EXERCISE =>
From the records below, extract only the lines running from the line with "This screenshot has height=743, width=1568." to the line with "The width and height of the screenshot is (596, 635).", both lines included, reproducing them exactly.
== SOURCE DATA
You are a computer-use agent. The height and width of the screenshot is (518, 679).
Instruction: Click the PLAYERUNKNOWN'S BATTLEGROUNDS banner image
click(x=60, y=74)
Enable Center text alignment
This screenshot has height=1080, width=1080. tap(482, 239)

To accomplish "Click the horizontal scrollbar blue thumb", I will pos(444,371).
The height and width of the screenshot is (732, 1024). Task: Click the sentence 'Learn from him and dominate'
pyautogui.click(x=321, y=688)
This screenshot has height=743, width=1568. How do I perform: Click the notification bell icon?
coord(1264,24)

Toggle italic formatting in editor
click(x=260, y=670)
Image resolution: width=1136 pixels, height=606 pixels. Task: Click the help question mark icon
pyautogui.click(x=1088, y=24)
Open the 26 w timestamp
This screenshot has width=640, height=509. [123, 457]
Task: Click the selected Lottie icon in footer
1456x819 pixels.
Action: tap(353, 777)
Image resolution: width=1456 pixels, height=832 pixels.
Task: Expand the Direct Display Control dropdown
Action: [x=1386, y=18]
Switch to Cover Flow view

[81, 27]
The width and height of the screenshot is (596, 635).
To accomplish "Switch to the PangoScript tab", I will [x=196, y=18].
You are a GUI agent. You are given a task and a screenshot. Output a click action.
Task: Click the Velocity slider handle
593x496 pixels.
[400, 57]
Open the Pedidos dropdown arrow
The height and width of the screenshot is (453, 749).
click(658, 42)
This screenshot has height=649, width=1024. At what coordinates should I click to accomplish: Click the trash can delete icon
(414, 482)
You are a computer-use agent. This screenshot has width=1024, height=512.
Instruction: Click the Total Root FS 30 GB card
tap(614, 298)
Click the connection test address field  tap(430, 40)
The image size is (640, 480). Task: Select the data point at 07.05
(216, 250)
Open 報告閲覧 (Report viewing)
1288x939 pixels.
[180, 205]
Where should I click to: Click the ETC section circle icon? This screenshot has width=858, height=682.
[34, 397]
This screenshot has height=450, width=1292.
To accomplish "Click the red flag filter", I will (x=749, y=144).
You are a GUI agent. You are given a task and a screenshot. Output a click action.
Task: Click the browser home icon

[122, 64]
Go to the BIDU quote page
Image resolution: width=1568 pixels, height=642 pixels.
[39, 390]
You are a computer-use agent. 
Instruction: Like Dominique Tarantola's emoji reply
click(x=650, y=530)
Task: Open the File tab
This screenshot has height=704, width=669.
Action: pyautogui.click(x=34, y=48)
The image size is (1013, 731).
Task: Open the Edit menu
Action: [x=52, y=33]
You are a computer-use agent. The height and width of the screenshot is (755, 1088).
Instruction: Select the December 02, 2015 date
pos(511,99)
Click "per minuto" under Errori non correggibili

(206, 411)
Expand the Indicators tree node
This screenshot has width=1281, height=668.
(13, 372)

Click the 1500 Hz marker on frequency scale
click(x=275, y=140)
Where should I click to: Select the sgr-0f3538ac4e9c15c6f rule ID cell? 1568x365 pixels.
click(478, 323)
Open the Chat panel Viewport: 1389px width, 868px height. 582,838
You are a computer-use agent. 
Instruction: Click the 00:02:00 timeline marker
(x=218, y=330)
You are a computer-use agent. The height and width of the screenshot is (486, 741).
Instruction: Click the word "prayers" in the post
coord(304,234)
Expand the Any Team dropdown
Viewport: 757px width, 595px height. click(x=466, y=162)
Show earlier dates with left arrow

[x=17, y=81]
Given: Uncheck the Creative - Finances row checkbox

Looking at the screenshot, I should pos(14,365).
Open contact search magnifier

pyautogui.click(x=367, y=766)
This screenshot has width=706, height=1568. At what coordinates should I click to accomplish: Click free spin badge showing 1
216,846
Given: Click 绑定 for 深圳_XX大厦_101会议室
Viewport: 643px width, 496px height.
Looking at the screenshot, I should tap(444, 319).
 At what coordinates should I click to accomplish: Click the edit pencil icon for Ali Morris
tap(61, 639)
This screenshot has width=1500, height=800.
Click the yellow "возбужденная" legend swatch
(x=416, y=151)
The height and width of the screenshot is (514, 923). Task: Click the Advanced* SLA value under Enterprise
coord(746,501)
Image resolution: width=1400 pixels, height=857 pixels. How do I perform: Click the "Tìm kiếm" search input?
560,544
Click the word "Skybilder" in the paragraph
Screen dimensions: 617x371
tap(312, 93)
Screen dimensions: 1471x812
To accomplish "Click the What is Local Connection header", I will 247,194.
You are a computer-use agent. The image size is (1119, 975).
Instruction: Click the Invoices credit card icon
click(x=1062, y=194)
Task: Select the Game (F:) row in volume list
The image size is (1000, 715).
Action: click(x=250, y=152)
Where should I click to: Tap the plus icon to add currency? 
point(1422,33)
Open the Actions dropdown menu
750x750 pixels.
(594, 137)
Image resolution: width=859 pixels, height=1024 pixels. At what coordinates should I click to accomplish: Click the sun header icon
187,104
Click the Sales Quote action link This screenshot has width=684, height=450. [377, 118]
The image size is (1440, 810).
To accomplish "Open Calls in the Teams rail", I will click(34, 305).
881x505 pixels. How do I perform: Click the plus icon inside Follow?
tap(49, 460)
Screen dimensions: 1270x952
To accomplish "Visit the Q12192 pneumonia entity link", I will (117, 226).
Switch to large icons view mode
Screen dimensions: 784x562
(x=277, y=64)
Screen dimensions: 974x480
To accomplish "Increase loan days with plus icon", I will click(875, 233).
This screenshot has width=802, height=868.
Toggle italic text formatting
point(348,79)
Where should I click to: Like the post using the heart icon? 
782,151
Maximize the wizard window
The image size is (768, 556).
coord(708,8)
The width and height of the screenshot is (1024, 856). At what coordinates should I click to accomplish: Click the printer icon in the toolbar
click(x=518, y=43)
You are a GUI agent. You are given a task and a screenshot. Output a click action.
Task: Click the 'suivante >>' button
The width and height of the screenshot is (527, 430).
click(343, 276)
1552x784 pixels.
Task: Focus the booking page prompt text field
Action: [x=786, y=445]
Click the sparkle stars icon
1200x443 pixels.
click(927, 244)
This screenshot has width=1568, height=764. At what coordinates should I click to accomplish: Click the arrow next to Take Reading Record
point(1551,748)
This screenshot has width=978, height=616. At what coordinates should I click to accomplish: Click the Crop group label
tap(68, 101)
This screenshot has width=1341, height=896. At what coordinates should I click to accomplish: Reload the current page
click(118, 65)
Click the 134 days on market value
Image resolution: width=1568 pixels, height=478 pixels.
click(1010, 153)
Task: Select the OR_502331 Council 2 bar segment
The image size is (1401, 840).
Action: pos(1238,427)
====
TASK ANSWER =>
This screenshot has height=743, width=1568. How do I perform: Click the notification bell icon?
coord(1264,24)

Toggle italic formatting in editor
click(x=260, y=670)
Image resolution: width=1136 pixels, height=606 pixels. Task: Click the help question mark icon
pyautogui.click(x=1088, y=24)
Open the 26 w timestamp
This screenshot has width=640, height=509. [123, 457]
Task: Click the selected Lottie icon in footer
1456x819 pixels.
Action: tap(353, 777)
Image resolution: width=1456 pixels, height=832 pixels.
Task: Expand the Direct Display Control dropdown
Action: [x=1386, y=18]
Switch to Cover Flow view

[81, 27]
The width and height of the screenshot is (596, 635).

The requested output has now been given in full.